• WHAT YOU WILL DO: Repeat the entries that appear below, exactly and in full.

____ WORKING DATA

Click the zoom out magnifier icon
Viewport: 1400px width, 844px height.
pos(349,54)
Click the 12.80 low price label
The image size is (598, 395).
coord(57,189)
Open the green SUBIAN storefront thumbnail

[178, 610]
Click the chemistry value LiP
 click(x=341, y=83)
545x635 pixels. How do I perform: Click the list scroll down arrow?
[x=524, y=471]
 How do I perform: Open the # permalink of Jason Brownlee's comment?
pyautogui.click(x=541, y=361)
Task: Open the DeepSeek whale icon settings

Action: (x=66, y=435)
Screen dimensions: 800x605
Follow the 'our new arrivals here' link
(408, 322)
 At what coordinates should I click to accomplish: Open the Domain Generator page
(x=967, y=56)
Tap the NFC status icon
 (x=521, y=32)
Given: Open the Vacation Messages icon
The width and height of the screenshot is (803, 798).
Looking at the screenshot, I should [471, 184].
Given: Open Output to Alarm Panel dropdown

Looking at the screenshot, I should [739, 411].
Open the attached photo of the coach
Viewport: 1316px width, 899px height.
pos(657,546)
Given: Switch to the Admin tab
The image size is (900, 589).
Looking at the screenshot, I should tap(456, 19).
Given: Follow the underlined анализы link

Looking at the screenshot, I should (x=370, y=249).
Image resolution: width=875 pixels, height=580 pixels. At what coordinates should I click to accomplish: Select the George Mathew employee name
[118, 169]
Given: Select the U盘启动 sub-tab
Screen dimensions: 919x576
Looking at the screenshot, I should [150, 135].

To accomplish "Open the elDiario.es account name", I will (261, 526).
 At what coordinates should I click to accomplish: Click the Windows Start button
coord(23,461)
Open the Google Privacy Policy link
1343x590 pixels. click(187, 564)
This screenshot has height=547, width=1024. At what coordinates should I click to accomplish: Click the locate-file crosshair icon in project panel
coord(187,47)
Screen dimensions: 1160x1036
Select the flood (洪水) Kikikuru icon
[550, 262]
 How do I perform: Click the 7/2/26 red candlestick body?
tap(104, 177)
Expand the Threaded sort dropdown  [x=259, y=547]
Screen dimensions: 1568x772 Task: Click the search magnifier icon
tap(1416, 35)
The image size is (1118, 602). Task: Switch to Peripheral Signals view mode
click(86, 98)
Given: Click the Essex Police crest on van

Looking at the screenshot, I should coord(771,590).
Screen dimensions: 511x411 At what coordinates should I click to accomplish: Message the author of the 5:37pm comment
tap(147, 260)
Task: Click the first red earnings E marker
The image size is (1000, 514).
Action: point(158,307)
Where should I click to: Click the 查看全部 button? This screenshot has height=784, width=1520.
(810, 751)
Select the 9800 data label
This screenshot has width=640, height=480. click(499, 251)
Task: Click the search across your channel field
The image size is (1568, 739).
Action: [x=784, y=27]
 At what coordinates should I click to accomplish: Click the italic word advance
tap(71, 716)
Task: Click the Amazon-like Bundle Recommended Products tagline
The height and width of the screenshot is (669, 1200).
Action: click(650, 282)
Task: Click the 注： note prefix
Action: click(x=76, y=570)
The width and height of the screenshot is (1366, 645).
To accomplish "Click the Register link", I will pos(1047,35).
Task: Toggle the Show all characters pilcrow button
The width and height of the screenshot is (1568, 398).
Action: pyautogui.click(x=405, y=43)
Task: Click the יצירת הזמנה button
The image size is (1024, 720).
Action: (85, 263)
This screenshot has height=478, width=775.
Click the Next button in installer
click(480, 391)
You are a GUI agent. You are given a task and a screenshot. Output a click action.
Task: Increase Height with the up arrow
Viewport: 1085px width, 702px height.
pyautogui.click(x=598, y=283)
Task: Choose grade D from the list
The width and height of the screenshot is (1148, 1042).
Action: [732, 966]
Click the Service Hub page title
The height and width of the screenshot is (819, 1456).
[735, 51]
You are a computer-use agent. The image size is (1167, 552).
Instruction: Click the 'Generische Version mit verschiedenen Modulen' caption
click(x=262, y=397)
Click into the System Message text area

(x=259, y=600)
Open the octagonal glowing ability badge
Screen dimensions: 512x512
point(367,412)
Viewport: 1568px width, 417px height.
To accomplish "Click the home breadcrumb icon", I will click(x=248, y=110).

________

• TASK SOLUTION:
Click the zoom out magnifier icon
Viewport: 1400px width, 844px height.
pos(349,54)
Click the 12.80 low price label
The image size is (598, 395).
coord(57,189)
Open the green SUBIAN storefront thumbnail

[178, 610]
Click the chemistry value LiP
 click(x=341, y=83)
545x635 pixels. How do I perform: Click the list scroll down arrow?
[x=524, y=471]
 How do I perform: Open the # permalink of Jason Brownlee's comment?
pyautogui.click(x=541, y=361)
Task: Open the DeepSeek whale icon settings

Action: (x=66, y=435)
Screen dimensions: 800x605
Follow the 'our new arrivals here' link
(408, 322)
 At what coordinates should I click to accomplish: Open the Domain Generator page
(x=967, y=56)
Tap the NFC status icon
 (x=521, y=32)
Given: Open the Vacation Messages icon
The width and height of the screenshot is (803, 798).
Looking at the screenshot, I should [471, 184].
Given: Open Output to Alarm Panel dropdown

Looking at the screenshot, I should [739, 411].
Open the attached photo of the coach
Viewport: 1316px width, 899px height.
pos(657,546)
Given: Switch to the Admin tab
The image size is (900, 589).
Looking at the screenshot, I should tap(456, 19).
Given: Follow the underlined анализы link

Looking at the screenshot, I should (x=370, y=249).
Image resolution: width=875 pixels, height=580 pixels. At what coordinates should I click to accomplish: Select the George Mathew employee name
[118, 169]
Given: Select the U盘启动 sub-tab
Screen dimensions: 919x576
Looking at the screenshot, I should [150, 135].

To accomplish "Open the elDiario.es account name", I will (261, 526).
 At what coordinates should I click to accomplish: Click the Windows Start button
coord(23,461)
Open the Google Privacy Policy link
1343x590 pixels. click(187, 564)
This screenshot has height=547, width=1024. At what coordinates should I click to accomplish: Click the locate-file crosshair icon in project panel
coord(187,47)
Screen dimensions: 1160x1036
Select the flood (洪水) Kikikuru icon
[550, 262]
 How do I perform: Click the 7/2/26 red candlestick body?
tap(104, 177)
Expand the Threaded sort dropdown  [x=259, y=547]
Screen dimensions: 1568x772 Task: Click the search magnifier icon
tap(1416, 35)
The image size is (1118, 602). Task: Switch to Peripheral Signals view mode
click(86, 98)
Given: Click the Essex Police crest on van

Looking at the screenshot, I should coord(771,590).
Screen dimensions: 511x411 At what coordinates should I click to accomplish: Message the author of the 5:37pm comment
tap(147, 260)
Task: Click the first red earnings E marker
The image size is (1000, 514).
Action: point(158,307)
Where should I click to: Click the 查看全部 button? This screenshot has height=784, width=1520.
(810, 751)
Select the 9800 data label
This screenshot has width=640, height=480. click(499, 251)
Task: Click the search across your channel field
The image size is (1568, 739).
Action: [x=784, y=27]
 At what coordinates should I click to accomplish: Click the italic word advance
tap(71, 716)
Task: Click the Amazon-like Bundle Recommended Products tagline
The height and width of the screenshot is (669, 1200).
Action: click(650, 282)
Task: Click the 注： note prefix
Action: click(x=76, y=570)
The width and height of the screenshot is (1366, 645).
To accomplish "Click the Register link", I will pos(1047,35).
Task: Toggle the Show all characters pilcrow button
The width and height of the screenshot is (1568, 398).
Action: pyautogui.click(x=405, y=43)
Task: Click the יצירת הזמנה button
The image size is (1024, 720).
Action: (85, 263)
This screenshot has height=478, width=775.
Click the Next button in installer
click(480, 391)
You are a GUI agent. You are given a task and a screenshot. Output a click action.
Task: Increase Height with the up arrow
Viewport: 1085px width, 702px height.
pyautogui.click(x=598, y=283)
Task: Choose grade D from the list
The width and height of the screenshot is (1148, 1042).
Action: [732, 966]
Click the Service Hub page title
The height and width of the screenshot is (819, 1456).
[735, 51]
You are a computer-use agent. The image size is (1167, 552).
Instruction: Click the 'Generische Version mit verschiedenen Modulen' caption
click(x=262, y=397)
Click into the System Message text area

(x=259, y=600)
Open the octagonal glowing ability badge
Screen dimensions: 512x512
point(367,412)
Viewport: 1568px width, 417px height.
To accomplish "Click the home breadcrumb icon", I will click(x=248, y=110).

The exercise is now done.